**Text block**:
Speaker B: Yeah, no, but that's interesting. And I think it must be really freeing, right, Because I, I know a lot of founders and I hear this all the time that, you know, their company is their baby and they're, they're so protective of it and I don't want to launch it to the world until it is perfect. Right, but what does perfect mean? But, and, and knowing that, you know, I'm going to allow myself seven iterations of this, seven whatever, failures. I don't like putting it as failures, but seven iterations before I even expect myself to, or, uh, our company to get there. And I think that, that, yeah, can lift a lot of founder anxiety, which is what we're aiming to do here.

Speaker E: Today we go.

Speaker D: It's Build Mode.

Speaker A: So obviously here at Build Mode, we know building the product is extremely important, but hiring the right team to help bring that idea to life is absolutely paramount. So next up, you're going to hear from Jasper Carmichael Jack, the co founder and CEO of Artisan, the AI company that despite being most well known for their very divisive Stop Hiring Humans campaign, does in fact hire quite a few humans. Jasper is a young founder, and like so many founders early in their career, he's learning as he goes, especially when it comes to hiring and firing and keeping his team happy.

**Tasks to perform**:
1. Answer these from the transcript:
(a) How many iterations does Speaker B mention allowing before expecting the company to get there?
(b) What is the show called?
(c) Which campaign is Artisan best known for?
2. Quote everything in the transcript from "Speaker B: Yeah, no, but" down to "to do here.".
3. Render this sentence from the transcript in Spanish: "Jasper is a young founder, and like so many founders early in their career, he's learning as he goes, especially when it comes to hiring and firing and keeping his team happy."

**Material provided**:
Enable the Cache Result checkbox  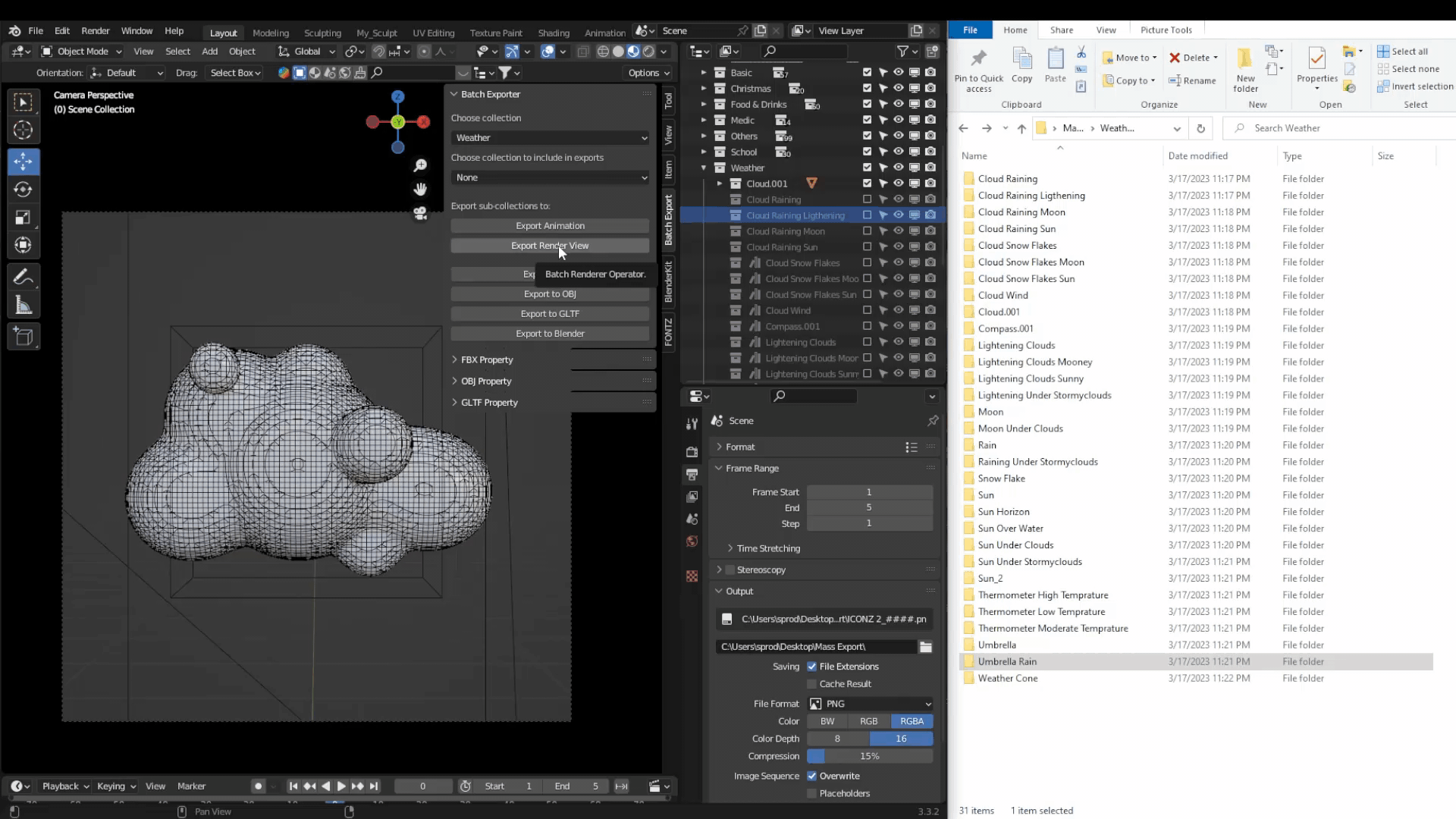812,684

**Answers for this exercise**:
1.
(a) Seven.
(b) Build Mode.
(c) The Stop Hiring Humans campaign.

2.
Speaker B: Yeah, no, but that's interesting. And I think it must be really freeing, right, Because I, I know a lot of founders and I hear this all the time that, you know, their company is their baby and they're, they're so protective of it and I don't want to launch it to the world until it is perfect. Right, but what does perfect mean? But, and, and knowing that, you know, I'm going to allow myself seven iterations of this, seven whatever, failures. I don't like putting it as failures, but seven iterations before I even expect myself to, or, uh, our company to get there. And I think that, that, yeah, can lift a lot of founder anxiety, which is what we're aiming to do here.

3. Jasper es un fundador joven y, como tantos fundadores al inicio de su carrera, va aprendiendo sobre la marcha, sobre todo en lo que respecta a contratar y despedir y a mantener contento a su equipo.